How are “other vehicle” accidents different from car accidents?
Different types of vehicles are governed by different laws and regulations. For example, commercial trucks must follow certain federal laws that are inapplicable to cars. Similarly, planes must adhere to federal aviation regulations that have nothing to do with motor vehicles.
When choosing an attorney to handle your vehicle case, it’s important to choose one who has experience litigating cases involving our specific type of vehicle.
Who can be at fault?
After an accident, the insurance companies and personal injury lawyers will attempt to determine who's at fault for the accident.
Determining who's at fault typically means determining who was negligent. When it comes to vehicle accidents, a number of parties may be negligent. Here are some potentially liable parties:
- The operator of the vehicle. All vehicle operators have a duty to, at a bare minimum, exercise reasonable care to avoid harming others. If the vehicle operator breaches this duty and causes an accident, the operator may be at fault.
- The owner of the vehicle. The owner of a vehicle may be found vicariously liable for an accident, particularly in cases involving commercial vehicles.
- The manufacturer. The manufacturer of a vehicle or vehicle component might be liable if the accident was caused by a defective vehicle or vehicle component.
Sometimes, the person filing a personal injury lawsuit is partially responsible for their accident. So what happens then?
Arizona follows the pure comparative fault rule. Under this rule, the amount of damages a plaintiff can recover is reduced by a percentage that reflects the plaintiff's degree of fault – no matter what that percentage may be.
For example, let's say Jason is driving an 18-wheeler through Mesa, Arizona. He’s following the Subaru in front of him too closely. The Subaru is driven by Kate. Kate is texting and drops her phone. When she reaches to pick it up, she accidentally slams on her brakes. Jason rear-ends Kate’s Subaru.
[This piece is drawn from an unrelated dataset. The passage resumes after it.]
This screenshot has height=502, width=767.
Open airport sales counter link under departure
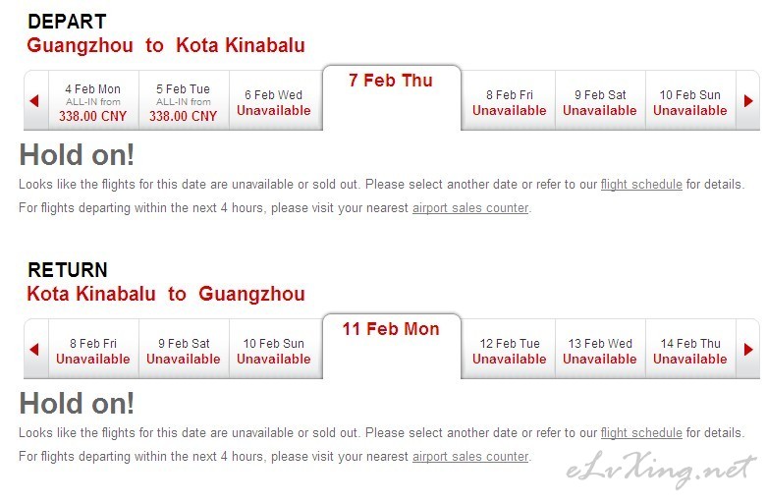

Kate decides to sue Jason, and the court determines that Jason was 70 percent at fault for the accident, while Kate was 30 percent at fault.
In this scenario, Kate would only be able to recover 70 percent of her damages due to Arizona's pure comparative fault laws.
Damages available in an Arizona vehicle crash
Arizona awards economic damages and non-economic damages in most vehicle accident cases:
- Economic damages refer to monetary losses resulting from an accident (medical expenses, lost wages, property damage, etc.).
Arizona also awards punitive damages in rare cases. Punitive damages are meant to punish the defendant and are awarded when a defendant's behavior was willful or particularly egregious. For example, punitive damages may be awarded if the truck driver that caused the accident was driving while intoxicated.
While some states enforce damage caps, Arizona doesn't cap personal injury damages in most cases. However, there's an important exception to this rule that may apply to your vehicle accident.
Under Arizona statute, public entities and employees are immune from punitive damages. This means that neither a public entity nor a public employee acting within the scope of their employment can be held liable for punitive damages.
How do I find an attorney to handle my vehicle accident?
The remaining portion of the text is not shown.